◆ Supplied records:
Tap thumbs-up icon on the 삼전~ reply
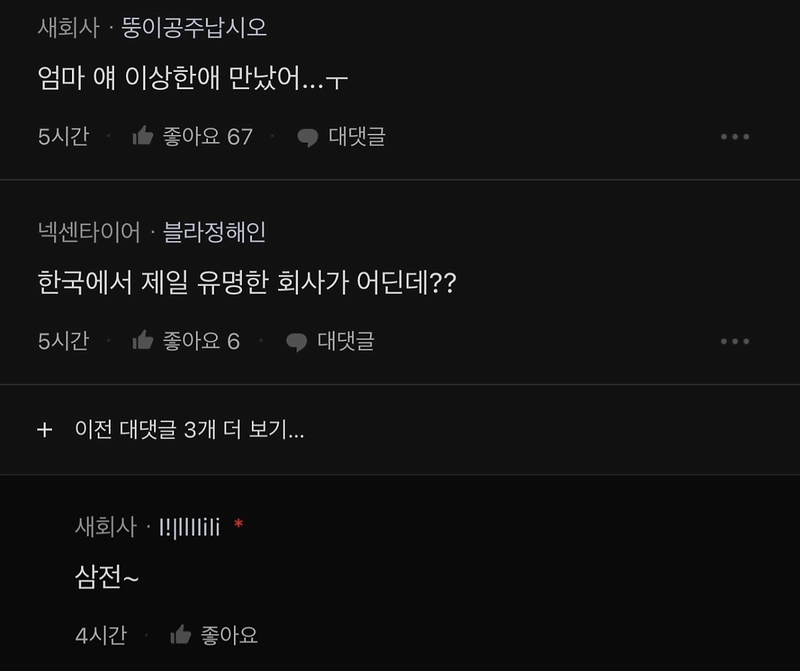Screen dimensions: 800x671 coord(181,635)
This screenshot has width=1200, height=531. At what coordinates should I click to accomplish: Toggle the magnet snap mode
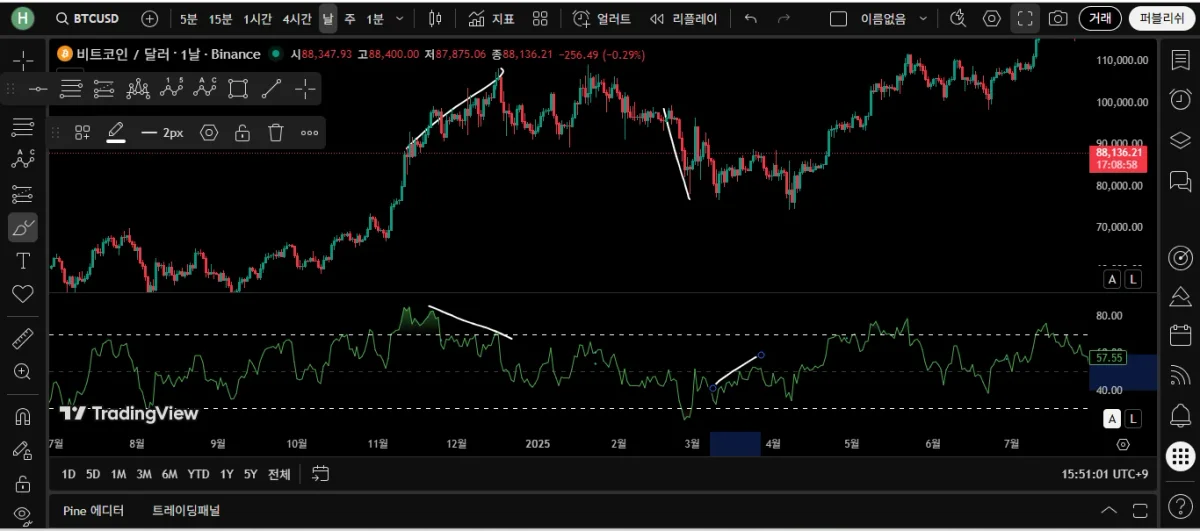tap(22, 415)
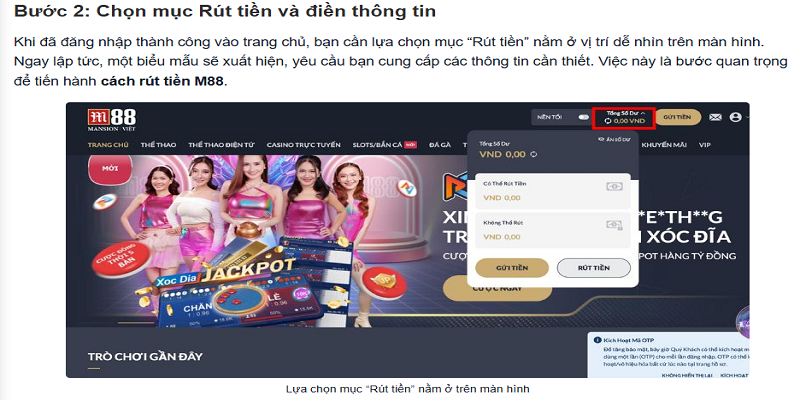Open the Thể Thao menu item
The width and height of the screenshot is (800, 400).
(x=158, y=145)
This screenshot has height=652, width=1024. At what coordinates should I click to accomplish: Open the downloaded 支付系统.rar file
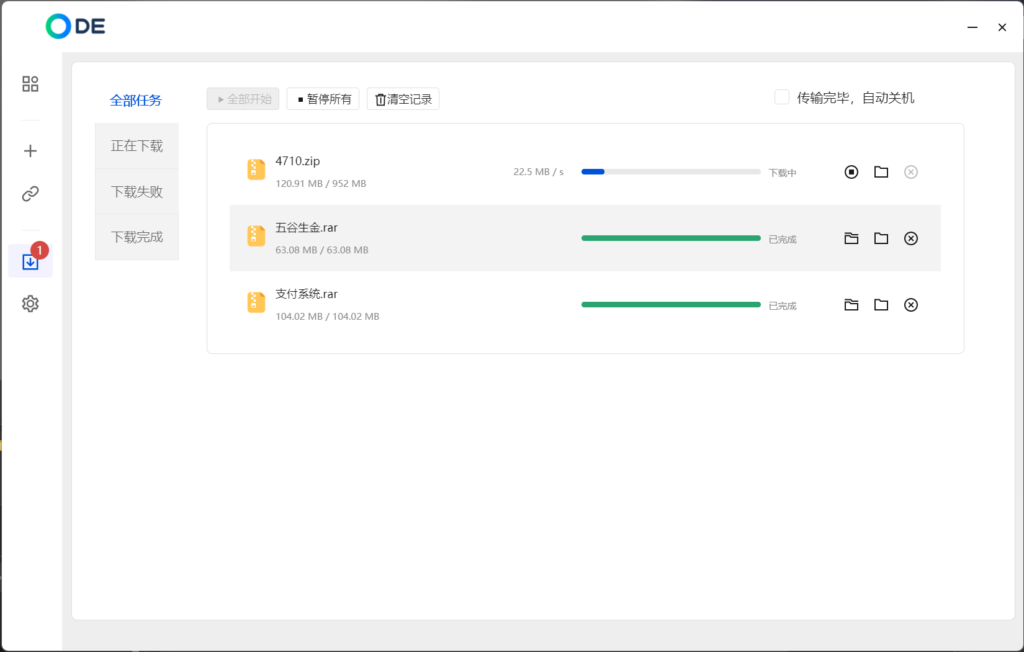tap(851, 305)
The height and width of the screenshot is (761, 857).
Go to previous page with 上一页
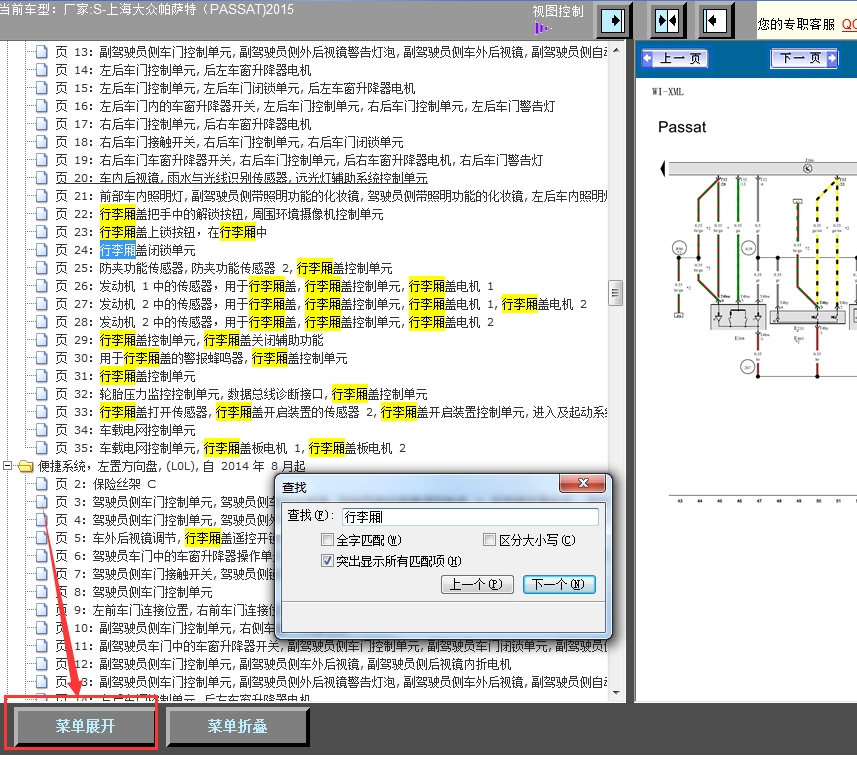pyautogui.click(x=674, y=58)
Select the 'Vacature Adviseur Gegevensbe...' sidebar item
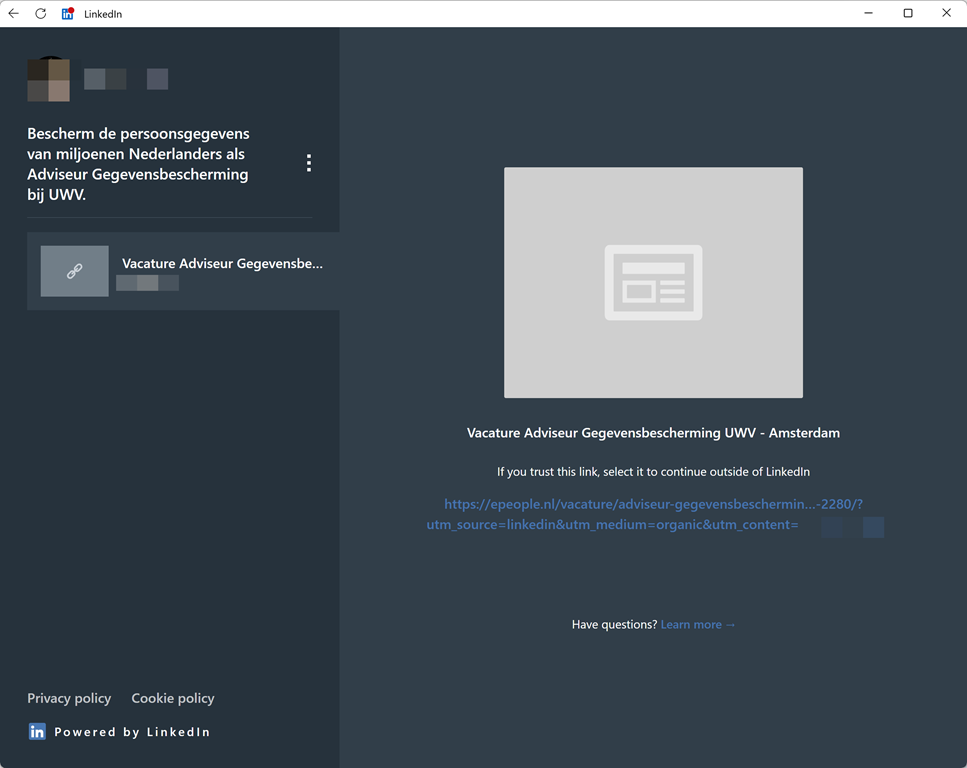This screenshot has width=967, height=768. pyautogui.click(x=222, y=264)
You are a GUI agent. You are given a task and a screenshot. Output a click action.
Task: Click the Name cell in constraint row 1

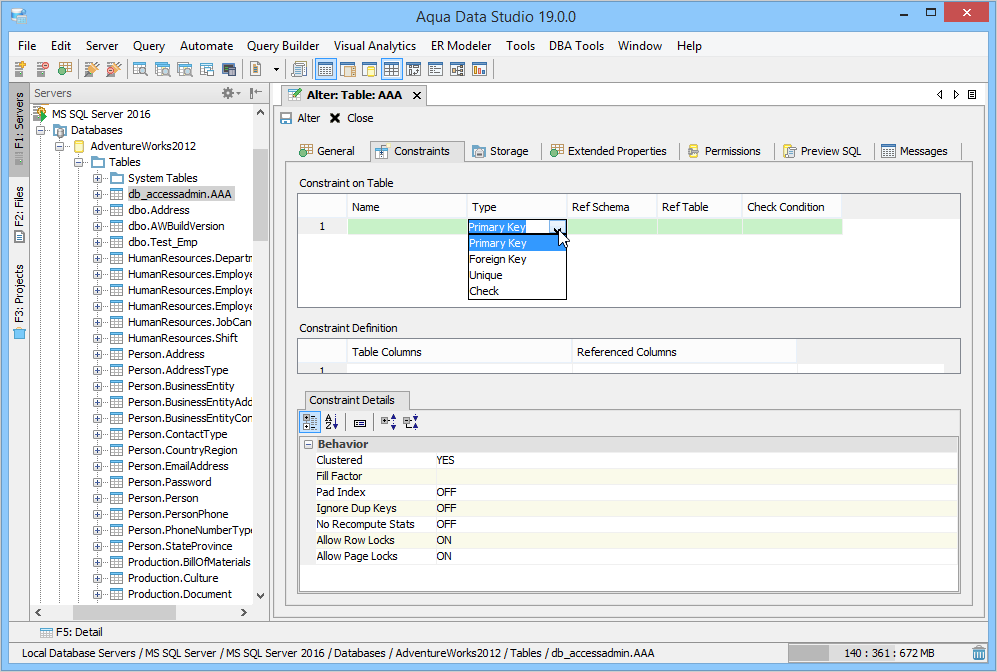[x=407, y=227]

◆ Try it:
Give back the full listing above word for word, and let no picture through.

◆ Written solution:
Tap thumbs-up icon on the 삼전~ reply
Screen dimensions: 800x671 coord(181,635)
This screenshot has width=1200, height=531. At what coordinates should I click to accomplish: Toggle the magnet snap mode
tap(22, 415)
Open the Thể Thao menu item
The width and height of the screenshot is (800, 400).
(x=158, y=145)
This screenshot has height=652, width=1024. At what coordinates should I click to accomplish: Open the downloaded 支付系统.rar file
tap(851, 305)
The height and width of the screenshot is (761, 857).
Go to previous page with 上一页
pyautogui.click(x=674, y=58)
Select the 'Vacature Adviseur Gegevensbe...' sidebar item
This screenshot has width=967, height=768. pyautogui.click(x=222, y=264)
You are a GUI agent. You are given a task and a screenshot. Output a click action.
Task: Click the Name cell in constraint row 1

[x=407, y=227]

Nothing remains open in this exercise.